Among the following entries, say how many lines contain the word "label"; the answer is a number and nothing else.

[Saved entries]
##############################
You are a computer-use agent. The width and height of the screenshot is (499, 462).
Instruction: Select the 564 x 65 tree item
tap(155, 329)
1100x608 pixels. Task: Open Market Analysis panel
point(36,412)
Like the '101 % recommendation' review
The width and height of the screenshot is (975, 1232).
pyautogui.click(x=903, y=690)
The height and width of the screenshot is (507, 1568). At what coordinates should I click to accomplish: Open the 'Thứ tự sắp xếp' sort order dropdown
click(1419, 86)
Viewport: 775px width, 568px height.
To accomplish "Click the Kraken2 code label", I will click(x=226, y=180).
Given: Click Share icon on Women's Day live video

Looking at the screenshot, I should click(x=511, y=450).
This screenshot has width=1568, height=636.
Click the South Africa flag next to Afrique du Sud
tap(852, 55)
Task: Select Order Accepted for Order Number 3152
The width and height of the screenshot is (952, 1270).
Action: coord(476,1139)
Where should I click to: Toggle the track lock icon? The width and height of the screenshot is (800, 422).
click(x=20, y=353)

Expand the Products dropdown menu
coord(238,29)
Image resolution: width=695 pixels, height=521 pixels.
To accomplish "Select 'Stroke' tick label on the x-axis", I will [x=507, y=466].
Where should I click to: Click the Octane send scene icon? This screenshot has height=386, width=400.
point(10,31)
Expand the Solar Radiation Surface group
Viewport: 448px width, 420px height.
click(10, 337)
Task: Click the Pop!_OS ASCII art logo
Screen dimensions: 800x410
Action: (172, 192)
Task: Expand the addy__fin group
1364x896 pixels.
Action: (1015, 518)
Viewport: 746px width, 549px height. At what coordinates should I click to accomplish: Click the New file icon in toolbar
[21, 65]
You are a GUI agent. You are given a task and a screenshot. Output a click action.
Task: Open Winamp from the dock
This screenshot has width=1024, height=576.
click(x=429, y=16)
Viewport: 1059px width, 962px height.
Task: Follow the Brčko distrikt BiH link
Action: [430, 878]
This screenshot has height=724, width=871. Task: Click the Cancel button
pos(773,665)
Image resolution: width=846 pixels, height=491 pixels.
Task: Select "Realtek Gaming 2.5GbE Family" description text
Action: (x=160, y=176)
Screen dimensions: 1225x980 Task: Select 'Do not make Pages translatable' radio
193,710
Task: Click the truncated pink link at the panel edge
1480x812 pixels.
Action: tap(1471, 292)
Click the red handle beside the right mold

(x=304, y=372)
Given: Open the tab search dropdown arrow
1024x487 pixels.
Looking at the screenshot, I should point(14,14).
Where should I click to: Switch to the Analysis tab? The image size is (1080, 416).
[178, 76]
##############################
Task answer ::
2